**Exercise instructions:**
1/ From the dyeing blog post, list every activity the writer says went undone during the past couple of weeks.
2/ Transcribe everything in the dyeing blog post from "This is the" down to "ten times better!!".
3/ According to the dyeing blog post, why do the pieces at the very top of the stack end up with many more very light areas?

Thursday, August 24, 2017

Back in the Saddle -- Dyeing Saddle That Is!

I haven't done much of anything in the way of sewing, painting, picture taking or dyeing in the last couple of weeks as I had a house full of family!!  Both my daughters and my granddaughter came from far reaches to be here for my birthday.  It is the best present each year but does tire me out!  My eight-year old granddaughter loves to craft, draw and paint and I can't wait until she is a little older and we can do some more sophisticated things.  She is a little sweetie and sad that I see her so  infrequently because she is on the other side of the country.

I had cut and ironed some fabrics to do some more mandalas some time ago so yesterday was the day to apply some dye.  I did a lot of the small 11 x 11 pieces this time but did include a few of the 22 x 22 inch ones.  I used my drop clothes on the bottom and on the top as usual and I really think this helps the process tremendously.  The ones on the very top take on a lot of the water from the melting ice and so there are many more very light areas.  I think it helps to even the color on the intermediate pieces.  I don't wrinkle them up for the most part and pile them two and three pieces deep so altogether in many cases, the pieces are 30 layers of fabric deep.  I use a  lot of dye though and it seems to go through all of them easily as the bottom pieces are always richly colored except on the sides where I haven't spread the dye far enough.  I might be interesting to just stack some pieces 30 deep and see what happens -- next week!!  I am also going to trying some very time consuming accordion folding of fabric as well measuring the folds accurately before ironing them in.

This is a grouping of 12 of the smaller dyed pieces.  You can see a lot of grape used here!

This is the aforementioned granddaughters wearing one of the dresses I had dyed for her for last Christmas.  It is one of the Dharma blanks and is cotton velour.  Her favorite colors are turquoise and purple.

I had quite a surprise though.  To me, they looked just awful when I put then through the first two rinses (cold water and then hot water in buckets in the basement). They looked like they had very little differentiation of color, were extremely dark and I couldn't see any of the blue I had used.  Whenever I don't do things for awhile, my results are usually disappointing, so this was not at all unexpected.  I was truly surprised when they came out of the washing machine and looked ten times better!!

**Recorded data:**

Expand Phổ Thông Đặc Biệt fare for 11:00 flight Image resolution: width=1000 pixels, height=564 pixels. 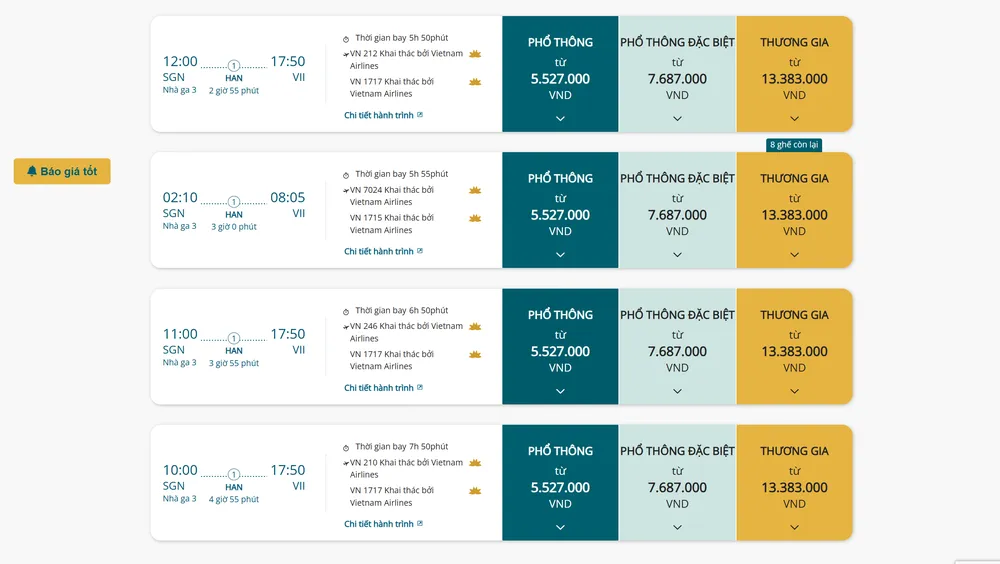(x=677, y=391)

**Responses by task:**
1/ Sewing, painting, picture taking, dyeing

2/
This is the aforementioned granddaughters wearing one of the dresses I had dyed for her for last Christmas.  It is one of the Dharma blanks and is cotton velour.  Her favorite colors are turquoise and purple.

I had quite a surprise though.  To me, they looked just awful when I put then through the first two rinses (cold water and then hot water in buckets in the basement). They looked like they had very little differentiation of color, were extremely dark and I couldn't see any of the blue I had used.  Whenever I don't do things for awhile, my results are usually disappointing, so this was not at all unexpected.  I was truly surprised when they came out of the washing machine and looked ten times better!!

3/ The pieces on the very top take on a lot of the water from the melting ice, which leaves many more very light areas on them.